GOAL 1: In the SPARCE abstract, which layer holds only the new interpretations?

#### TEXT

SPARCE: Superimposed Pluggable Architecture for Contexts and Excerpts

Sudarshan Murthy, David Maier

Department of CSE, OGI School of Science & Engineering at OHSU

{smurthy, maier}@cse.ogi.edu

May 5, 2003

Page 14 of 14

SPARCE: Superimposed Pluggable Architecture for Contexts and Excerpts

Abstract

People often impose new interpretations onto existing information. In the process, they work with information in two layers: A base layer, where the original information resides, and a superimposed layer, where only the new interpretations reside. Referring to base information in this manner reduces redundancy and preserves context. Superimposed information management (managing layered information) preserves these layers of information. It facilitates superimposed applications in which people can interact with heterogeneous information sources.

Superimposed application developers like to interact with base layers using a common interface regardless of base-layer types or access protocols. Also, users like to perform operations such as navigation and querying with any base layer. Unfortunately, base layers differ in their support for these operations. Appropriate architectural abstractions placed between these layers can ease communication between the two layers and make up for some of the deficiencies of base layers. They can also allow independent evolution of components in these layers.

########
#### EXCERPTED DATA

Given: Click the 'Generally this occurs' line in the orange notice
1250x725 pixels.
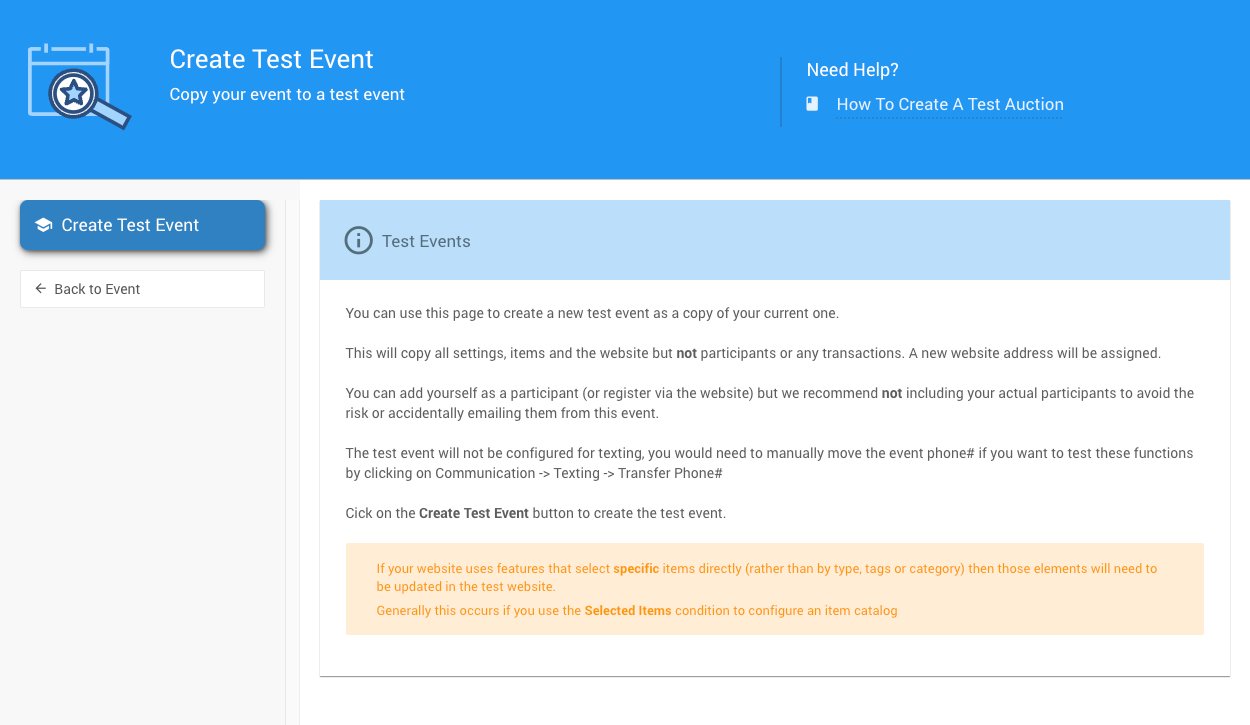Looking at the screenshot, I should point(636,610).
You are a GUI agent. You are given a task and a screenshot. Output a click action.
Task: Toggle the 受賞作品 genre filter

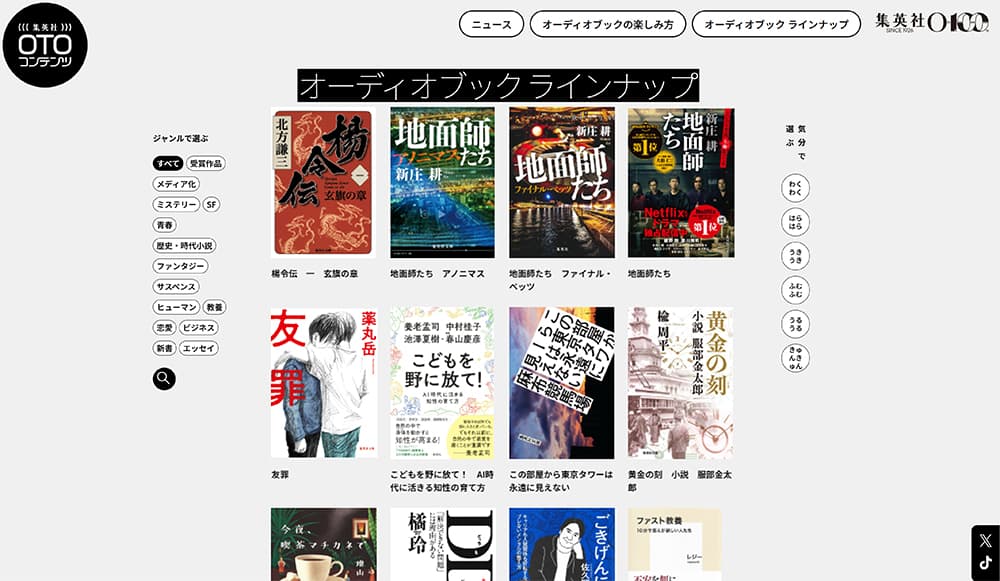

########

GOAL 2: Retype the part of the records above that starts with the line containing "You are a GUI" and runs to the end of the records, with both ends included. Leave the pictures out.

TASK RESULT 1: The superimposed layer.

TASK RESULT 2:
You are a GUI agent. You are given a task and a screenshot. Output a click action.
Task: Toggle the 受賞作品 genre filter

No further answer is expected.